Taking identity formation and coming-of-age one step at a time gave me space to be weird, awkward, clumsy, and cringey, and that’s the way it should be. The growth we experience as young adults has to build on the foundation of all the embarrassing, tween-coded things you did when you were 11 or 12 or 13, but Gen Alpha kids seem to be pushing through to adulthood on a superspeed conveyor belt influenced heavily by Instagram-marketed perceptions of beauty and maturity. “We’re Gen Alpha influencers. Of course we don’t have toys.” 

As a kid, one of my chief worries — my “Roman empire,” as TikTok would call it — was a fear of growing up too quickly. I tried, consciously, to stretch out my childhood as long as I could, which is why I think I find it difficult to fully grasp Gen Alpha’s race to maturity. 

The effects of a childhood left unfulfilled are surfacing among some Gen Zers and millennials, who are now rediscovering the interests and tendencies they had as kids and preteens as a way of “healing their inner child.” 

I myself have mined the depths of my childhood for long-lost passions or personality traits that I’ve neglected or suppressed in the last 10 years. I went back to my need to craft, to fiddle with thread and make new things, and I’ve worked on feeding the part of me that craves fun and connection like a little kid. 

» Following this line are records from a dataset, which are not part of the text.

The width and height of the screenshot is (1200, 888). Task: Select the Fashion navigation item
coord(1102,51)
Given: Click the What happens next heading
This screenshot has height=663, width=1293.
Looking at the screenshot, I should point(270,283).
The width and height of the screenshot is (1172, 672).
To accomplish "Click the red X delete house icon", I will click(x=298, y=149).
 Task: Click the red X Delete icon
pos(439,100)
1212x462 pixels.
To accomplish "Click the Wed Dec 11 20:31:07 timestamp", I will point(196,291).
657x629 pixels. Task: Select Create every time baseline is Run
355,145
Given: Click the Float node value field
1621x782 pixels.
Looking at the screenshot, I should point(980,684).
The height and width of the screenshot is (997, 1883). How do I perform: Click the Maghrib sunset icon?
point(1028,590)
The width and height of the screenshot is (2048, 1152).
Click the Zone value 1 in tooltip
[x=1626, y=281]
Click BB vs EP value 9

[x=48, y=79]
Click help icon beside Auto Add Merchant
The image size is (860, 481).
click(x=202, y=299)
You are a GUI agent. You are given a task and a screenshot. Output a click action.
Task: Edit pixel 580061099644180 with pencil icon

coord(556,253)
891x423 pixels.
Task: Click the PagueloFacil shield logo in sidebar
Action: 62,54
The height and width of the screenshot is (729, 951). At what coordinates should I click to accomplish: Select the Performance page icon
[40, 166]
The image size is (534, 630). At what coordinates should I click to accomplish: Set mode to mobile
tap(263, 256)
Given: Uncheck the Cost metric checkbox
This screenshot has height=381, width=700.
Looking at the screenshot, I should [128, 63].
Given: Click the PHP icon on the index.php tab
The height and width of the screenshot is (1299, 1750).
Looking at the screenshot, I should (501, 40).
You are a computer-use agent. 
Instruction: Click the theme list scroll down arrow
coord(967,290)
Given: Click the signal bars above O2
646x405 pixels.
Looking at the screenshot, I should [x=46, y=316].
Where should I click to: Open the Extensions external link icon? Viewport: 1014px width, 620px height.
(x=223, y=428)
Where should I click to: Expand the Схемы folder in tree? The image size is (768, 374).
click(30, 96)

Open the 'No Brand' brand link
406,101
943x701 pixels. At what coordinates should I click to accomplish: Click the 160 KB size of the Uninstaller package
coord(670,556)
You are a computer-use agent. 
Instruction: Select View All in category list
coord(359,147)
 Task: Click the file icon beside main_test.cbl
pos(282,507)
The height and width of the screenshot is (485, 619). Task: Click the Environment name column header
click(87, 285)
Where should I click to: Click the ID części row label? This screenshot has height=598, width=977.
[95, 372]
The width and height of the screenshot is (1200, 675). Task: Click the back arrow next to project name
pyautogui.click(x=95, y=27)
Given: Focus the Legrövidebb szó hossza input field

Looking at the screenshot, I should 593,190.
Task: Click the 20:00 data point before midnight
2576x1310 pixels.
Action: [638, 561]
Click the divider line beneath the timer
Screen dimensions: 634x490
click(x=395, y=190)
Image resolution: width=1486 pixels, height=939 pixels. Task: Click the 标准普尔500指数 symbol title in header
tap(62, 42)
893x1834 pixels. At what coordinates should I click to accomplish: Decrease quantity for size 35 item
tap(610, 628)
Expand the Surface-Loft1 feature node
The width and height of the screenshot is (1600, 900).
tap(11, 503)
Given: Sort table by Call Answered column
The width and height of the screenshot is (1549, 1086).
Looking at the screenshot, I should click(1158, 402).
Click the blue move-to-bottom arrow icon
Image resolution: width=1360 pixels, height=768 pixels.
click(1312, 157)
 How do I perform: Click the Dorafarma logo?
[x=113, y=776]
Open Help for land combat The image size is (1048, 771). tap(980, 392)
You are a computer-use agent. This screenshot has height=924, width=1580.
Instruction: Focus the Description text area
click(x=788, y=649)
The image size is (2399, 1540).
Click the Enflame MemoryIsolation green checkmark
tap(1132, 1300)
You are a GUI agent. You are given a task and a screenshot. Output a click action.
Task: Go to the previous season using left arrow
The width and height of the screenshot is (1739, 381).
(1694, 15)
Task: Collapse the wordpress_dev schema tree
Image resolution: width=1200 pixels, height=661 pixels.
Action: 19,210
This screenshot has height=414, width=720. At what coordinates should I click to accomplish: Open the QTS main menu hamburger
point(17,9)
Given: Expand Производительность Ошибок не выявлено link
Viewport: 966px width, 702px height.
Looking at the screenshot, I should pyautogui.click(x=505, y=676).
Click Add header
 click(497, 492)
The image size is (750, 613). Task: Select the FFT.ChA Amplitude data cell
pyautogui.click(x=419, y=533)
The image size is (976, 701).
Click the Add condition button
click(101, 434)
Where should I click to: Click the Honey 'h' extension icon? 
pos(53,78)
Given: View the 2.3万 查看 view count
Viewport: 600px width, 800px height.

Increasingly, my peers and I are realizing the value in being carefree, in setting our own priorities and finding peace with who we are, sans external standards and expectations. We’re learning that self-care doesn’t just mean putting on a hyaluronic face mask, running a Gua sha over your cheekbones or cooling your face with skincare popsicle globes. 

Routinely taking care of your skin creates stability and order, which is valuable and can be hard to come by, but it’s the nourishing and fulfilling activities — or mindless fun — you take part in as a kid (or an adult) that really care for your heart, body and mind. 

Growing up under the digital microscope with internalized beauty norms setting in at the ripe age of 8 or 10 is stripping Gen Alpha of that unburdened childhood 20- and 30-year-olds are trying to recover. Let’s hope that when it comes Gen Alpha’s turn to trace back their steps and reclaim what they’ve lost over a tumultuous adolescence, they’ll have something to find.